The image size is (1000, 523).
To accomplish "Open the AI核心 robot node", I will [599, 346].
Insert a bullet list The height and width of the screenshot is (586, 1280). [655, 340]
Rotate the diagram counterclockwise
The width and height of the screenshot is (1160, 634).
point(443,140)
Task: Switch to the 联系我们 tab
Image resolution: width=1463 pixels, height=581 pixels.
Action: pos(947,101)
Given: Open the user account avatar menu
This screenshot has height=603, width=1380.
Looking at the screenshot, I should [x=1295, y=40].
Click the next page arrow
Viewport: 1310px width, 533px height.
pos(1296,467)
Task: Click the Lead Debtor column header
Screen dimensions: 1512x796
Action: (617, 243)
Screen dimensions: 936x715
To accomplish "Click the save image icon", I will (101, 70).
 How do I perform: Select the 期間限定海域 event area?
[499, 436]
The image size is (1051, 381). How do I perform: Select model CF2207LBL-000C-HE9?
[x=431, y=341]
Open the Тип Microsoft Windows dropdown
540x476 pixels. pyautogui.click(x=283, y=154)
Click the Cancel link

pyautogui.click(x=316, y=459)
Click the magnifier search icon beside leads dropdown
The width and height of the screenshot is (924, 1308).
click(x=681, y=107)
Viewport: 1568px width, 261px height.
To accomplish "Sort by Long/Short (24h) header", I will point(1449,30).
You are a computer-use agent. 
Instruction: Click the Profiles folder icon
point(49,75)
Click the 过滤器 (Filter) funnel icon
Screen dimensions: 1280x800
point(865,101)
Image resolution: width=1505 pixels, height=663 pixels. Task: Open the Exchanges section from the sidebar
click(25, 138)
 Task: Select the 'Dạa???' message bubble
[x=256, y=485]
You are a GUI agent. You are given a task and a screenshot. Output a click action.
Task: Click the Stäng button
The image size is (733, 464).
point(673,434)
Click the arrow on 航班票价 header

• _What to produce_
Nothing in the material may change; reproduce it all.

• _Task response_
The image size is (1000, 523).
To accomplish "Open the AI核心 robot node", I will [599, 346].
Insert a bullet list The height and width of the screenshot is (586, 1280). [655, 340]
Rotate the diagram counterclockwise
The width and height of the screenshot is (1160, 634).
point(443,140)
Task: Switch to the 联系我们 tab
Image resolution: width=1463 pixels, height=581 pixels.
Action: pos(947,101)
Given: Open the user account avatar menu
This screenshot has height=603, width=1380.
Looking at the screenshot, I should [x=1295, y=40].
Click the next page arrow
Viewport: 1310px width, 533px height.
pos(1296,467)
Task: Click the Lead Debtor column header
Screen dimensions: 1512x796
Action: (617, 243)
Screen dimensions: 936x715
To accomplish "Click the save image icon", I will (101, 70).
 How do I perform: Select the 期間限定海域 event area?
[499, 436]
The image size is (1051, 381). How do I perform: Select model CF2207LBL-000C-HE9?
[x=431, y=341]
Open the Тип Microsoft Windows dropdown
540x476 pixels. pyautogui.click(x=283, y=154)
Click the Cancel link

pyautogui.click(x=316, y=459)
Click the magnifier search icon beside leads dropdown
The width and height of the screenshot is (924, 1308).
click(x=681, y=107)
Viewport: 1568px width, 261px height.
To accomplish "Sort by Long/Short (24h) header", I will point(1449,30).
You are a computer-use agent. 
Instruction: Click the Profiles folder icon
point(49,75)
Click the 过滤器 (Filter) funnel icon
Screen dimensions: 1280x800
point(865,101)
Image resolution: width=1505 pixels, height=663 pixels. Task: Open the Exchanges section from the sidebar
click(25, 138)
 Task: Select the 'Dạa???' message bubble
[x=256, y=485]
You are a GUI agent. You are given a task and a screenshot. Output a click action.
Task: Click the Stäng button
The image size is (733, 464).
point(673,434)
Click the arrow on 航班票价 header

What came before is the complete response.